Cilantro at Micasa All Suite Hotel on Jalan Tun Razak holds consecutive Michelin Plate recognition (2024 and 2025) for its French-Japanese fusion approach, executed through seasonal set menus and à la carte choices. The kitchen works with first-rate Japanese ingredients inside a classical French framework, making it one of Kuala Lumpur's more precise formal dining addresses. Friday lunch is the only midday service.

Cilantro restaurant in Kuala Lumpur, Malaysia
About

Where French Technique Meets Japanese Ingredient Logic

Jalan Tun Razak is embassy and hotel corridor territory, a stretch of Kuala Lumpur that runs at a quieter register than the KLCC dining cluster a kilometre to the south. Stepping into Cilantro, on the ground floor of the Micasa All Suite Hotel, the room reads formal without rigidity: white tablecloths, controlled lighting, the low ambient sound of a dining room that is arranged for conversation rather than spectacle. It is the kind of environment that still exists in relatively few KL addresses at this price tier — unhurried, with enough distance between tables to make a long-format meal feel deliberate rather than squeezed.

That physical register matters because the cooking asks something similar of the diner. This is not a restaurant built around theatrical plating or a celebrity narrative. Its Michelin Plate recognition in both 2024 and 2025 signals consistent technical execution rather than high-concept provocation, and the food rewards attention to craft over novelty.

The French-Japanese Crossover in Southeast Asian Context

The fusion of French classical technique with Japanese ingredient sourcing has a longer history in Asia than the trend-watching press usually acknowledges. In Tokyo, French-trained Japanese chefs began importing the logic of brigade cooking while refusing to abandon the primacy of Japanese produce sometime in the 1980s. By the time the model reached Southeast Asian dining rooms, it had developed into something more syntactically complex: not French dishes with Japanese garnishes, but menus where the ingredient sourcing logic is Japanese while the structural grammar — sauce construction, course progression, plating geometry , remains Parisian.

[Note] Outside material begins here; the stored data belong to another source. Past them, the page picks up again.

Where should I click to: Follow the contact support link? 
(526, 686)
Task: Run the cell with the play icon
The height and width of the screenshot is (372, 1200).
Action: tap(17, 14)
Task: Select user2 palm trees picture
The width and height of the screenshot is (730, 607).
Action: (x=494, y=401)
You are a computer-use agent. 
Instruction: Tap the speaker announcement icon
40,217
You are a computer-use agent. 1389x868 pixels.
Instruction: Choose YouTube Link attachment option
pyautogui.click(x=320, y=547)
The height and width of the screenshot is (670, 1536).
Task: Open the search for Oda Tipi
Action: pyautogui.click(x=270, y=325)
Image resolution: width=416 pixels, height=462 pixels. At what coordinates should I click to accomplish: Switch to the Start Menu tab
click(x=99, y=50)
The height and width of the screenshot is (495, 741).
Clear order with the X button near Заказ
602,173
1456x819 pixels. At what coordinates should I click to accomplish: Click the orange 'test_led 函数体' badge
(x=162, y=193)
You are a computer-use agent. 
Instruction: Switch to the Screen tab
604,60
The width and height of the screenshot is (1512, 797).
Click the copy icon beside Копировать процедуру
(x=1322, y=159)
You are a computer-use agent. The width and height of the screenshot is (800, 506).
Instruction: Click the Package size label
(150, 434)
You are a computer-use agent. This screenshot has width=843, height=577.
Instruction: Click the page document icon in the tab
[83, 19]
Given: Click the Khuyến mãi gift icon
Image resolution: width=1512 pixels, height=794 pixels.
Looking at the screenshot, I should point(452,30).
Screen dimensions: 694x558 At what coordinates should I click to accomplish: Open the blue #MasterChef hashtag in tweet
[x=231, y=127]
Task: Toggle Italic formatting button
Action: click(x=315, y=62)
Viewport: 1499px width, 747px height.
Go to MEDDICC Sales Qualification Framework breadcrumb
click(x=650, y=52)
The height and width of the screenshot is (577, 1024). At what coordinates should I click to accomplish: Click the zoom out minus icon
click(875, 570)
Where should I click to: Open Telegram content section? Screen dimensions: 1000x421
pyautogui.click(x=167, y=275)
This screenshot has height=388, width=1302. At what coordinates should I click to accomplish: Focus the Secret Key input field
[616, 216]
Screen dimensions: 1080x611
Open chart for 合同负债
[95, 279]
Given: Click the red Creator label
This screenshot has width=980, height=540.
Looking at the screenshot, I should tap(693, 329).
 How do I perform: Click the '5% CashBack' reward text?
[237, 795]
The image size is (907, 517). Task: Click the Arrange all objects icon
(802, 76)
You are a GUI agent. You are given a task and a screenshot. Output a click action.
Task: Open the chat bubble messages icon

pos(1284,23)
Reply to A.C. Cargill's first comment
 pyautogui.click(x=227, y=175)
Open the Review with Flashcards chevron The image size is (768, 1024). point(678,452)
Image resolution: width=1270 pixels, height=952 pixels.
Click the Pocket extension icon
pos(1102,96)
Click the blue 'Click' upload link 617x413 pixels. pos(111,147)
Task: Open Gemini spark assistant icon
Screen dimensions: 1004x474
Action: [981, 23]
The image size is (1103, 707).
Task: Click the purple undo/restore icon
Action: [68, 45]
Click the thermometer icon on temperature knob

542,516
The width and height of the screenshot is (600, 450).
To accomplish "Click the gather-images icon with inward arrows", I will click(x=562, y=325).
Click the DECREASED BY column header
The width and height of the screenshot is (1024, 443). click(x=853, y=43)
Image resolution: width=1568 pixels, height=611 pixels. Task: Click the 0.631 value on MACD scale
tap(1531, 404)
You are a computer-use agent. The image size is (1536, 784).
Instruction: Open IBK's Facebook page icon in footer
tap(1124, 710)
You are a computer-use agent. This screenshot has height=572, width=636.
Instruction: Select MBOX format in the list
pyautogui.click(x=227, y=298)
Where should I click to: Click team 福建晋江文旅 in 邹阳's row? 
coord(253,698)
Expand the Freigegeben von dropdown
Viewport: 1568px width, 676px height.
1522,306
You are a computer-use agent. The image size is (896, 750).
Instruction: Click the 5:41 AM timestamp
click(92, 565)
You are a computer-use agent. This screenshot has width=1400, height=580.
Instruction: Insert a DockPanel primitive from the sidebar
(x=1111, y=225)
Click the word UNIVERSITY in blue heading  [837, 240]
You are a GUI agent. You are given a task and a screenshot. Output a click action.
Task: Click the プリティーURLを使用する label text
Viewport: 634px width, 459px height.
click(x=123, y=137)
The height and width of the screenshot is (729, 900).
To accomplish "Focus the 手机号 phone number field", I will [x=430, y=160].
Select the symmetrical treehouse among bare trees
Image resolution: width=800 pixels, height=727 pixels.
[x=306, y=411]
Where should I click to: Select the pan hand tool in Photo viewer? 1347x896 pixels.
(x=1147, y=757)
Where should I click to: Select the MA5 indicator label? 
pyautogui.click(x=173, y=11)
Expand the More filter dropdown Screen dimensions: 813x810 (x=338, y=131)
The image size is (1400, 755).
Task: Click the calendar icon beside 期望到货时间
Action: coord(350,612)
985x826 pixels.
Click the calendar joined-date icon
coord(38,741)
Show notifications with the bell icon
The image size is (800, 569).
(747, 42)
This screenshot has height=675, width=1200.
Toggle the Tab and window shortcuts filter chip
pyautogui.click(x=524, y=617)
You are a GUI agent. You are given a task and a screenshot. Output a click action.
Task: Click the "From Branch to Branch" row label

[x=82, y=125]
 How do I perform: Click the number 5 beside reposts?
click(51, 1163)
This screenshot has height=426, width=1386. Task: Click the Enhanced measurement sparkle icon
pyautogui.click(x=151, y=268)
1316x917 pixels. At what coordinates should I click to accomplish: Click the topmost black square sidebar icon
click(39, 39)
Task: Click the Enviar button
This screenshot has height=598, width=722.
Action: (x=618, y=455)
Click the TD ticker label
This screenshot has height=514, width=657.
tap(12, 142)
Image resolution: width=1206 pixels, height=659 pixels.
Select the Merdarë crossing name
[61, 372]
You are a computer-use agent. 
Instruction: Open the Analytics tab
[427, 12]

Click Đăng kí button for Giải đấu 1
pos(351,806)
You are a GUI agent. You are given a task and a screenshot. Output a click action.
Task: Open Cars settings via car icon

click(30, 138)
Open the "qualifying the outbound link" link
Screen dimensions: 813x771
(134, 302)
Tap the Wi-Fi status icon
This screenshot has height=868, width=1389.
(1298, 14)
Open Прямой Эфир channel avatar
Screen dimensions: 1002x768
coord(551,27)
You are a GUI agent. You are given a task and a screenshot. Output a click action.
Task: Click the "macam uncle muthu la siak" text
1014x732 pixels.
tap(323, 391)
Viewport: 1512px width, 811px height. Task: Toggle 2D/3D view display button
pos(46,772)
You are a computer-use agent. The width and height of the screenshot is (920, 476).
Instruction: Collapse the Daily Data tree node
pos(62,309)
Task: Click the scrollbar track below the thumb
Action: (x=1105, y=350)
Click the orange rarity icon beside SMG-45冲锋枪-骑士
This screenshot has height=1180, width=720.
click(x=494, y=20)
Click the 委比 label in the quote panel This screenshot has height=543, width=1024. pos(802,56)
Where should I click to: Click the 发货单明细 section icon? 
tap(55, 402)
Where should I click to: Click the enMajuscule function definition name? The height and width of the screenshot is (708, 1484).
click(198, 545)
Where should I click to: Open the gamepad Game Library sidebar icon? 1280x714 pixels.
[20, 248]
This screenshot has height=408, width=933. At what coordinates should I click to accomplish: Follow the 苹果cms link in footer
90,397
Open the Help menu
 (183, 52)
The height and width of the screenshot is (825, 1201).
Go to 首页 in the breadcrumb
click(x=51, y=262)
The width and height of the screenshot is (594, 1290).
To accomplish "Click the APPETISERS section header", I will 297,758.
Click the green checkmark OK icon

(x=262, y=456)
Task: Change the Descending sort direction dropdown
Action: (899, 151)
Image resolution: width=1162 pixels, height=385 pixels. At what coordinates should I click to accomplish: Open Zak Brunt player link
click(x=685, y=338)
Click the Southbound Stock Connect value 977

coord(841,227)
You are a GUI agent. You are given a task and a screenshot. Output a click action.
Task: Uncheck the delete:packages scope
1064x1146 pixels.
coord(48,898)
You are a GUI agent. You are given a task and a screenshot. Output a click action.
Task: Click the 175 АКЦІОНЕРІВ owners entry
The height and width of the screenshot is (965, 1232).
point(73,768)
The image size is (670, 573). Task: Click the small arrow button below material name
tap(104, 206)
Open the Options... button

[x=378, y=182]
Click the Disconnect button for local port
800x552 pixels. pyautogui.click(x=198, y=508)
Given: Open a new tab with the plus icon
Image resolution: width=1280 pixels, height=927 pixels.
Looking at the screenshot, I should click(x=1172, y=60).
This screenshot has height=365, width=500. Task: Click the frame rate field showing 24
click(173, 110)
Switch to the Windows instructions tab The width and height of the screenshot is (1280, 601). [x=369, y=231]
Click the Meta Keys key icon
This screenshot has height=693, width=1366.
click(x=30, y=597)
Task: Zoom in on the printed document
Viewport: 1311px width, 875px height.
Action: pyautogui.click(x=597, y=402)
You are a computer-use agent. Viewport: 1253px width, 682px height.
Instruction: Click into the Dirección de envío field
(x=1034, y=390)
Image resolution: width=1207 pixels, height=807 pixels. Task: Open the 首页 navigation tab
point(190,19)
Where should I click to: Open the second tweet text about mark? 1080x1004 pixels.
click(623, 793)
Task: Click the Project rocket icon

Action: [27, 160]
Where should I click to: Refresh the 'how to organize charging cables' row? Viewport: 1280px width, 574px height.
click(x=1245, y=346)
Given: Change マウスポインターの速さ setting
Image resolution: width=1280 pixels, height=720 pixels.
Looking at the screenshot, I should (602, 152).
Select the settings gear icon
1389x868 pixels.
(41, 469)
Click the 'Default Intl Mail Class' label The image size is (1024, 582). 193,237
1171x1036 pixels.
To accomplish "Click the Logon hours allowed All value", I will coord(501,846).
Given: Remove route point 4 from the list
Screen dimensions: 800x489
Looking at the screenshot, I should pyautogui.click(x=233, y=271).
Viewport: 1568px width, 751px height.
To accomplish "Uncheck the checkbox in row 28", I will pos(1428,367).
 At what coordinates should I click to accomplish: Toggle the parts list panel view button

Cilantro sits inside that tradition rather than imitating it. The Japanese chef here works with first-rate Japanese ingredients as primary material, applying French technique as the delivery mechanism. The result occupies a distinct position within Kuala Lumpur's formal dining tier, where most competitors either commit fully to modern European or to contemporary Malaysian. The French-Japanese axis is a narrower category, and within KL it puts Cilantro in a peer conversation with [DC. by Darren Chin](https://www.enprimeurclub.com/restaurants/dc-by-darren-chin-kuala-lumpur-restaurant) , which holds a Michelin Star at the same price tier , and [Entier](https://www.enprimeurclub.com/restaurants/entier-kuala-lumpur-restaurant), which leans more purely French. The $$$$ price bracket is consistent across that group; what differentiates them is the degree to which Japanese sourcing shapes the menu's identity.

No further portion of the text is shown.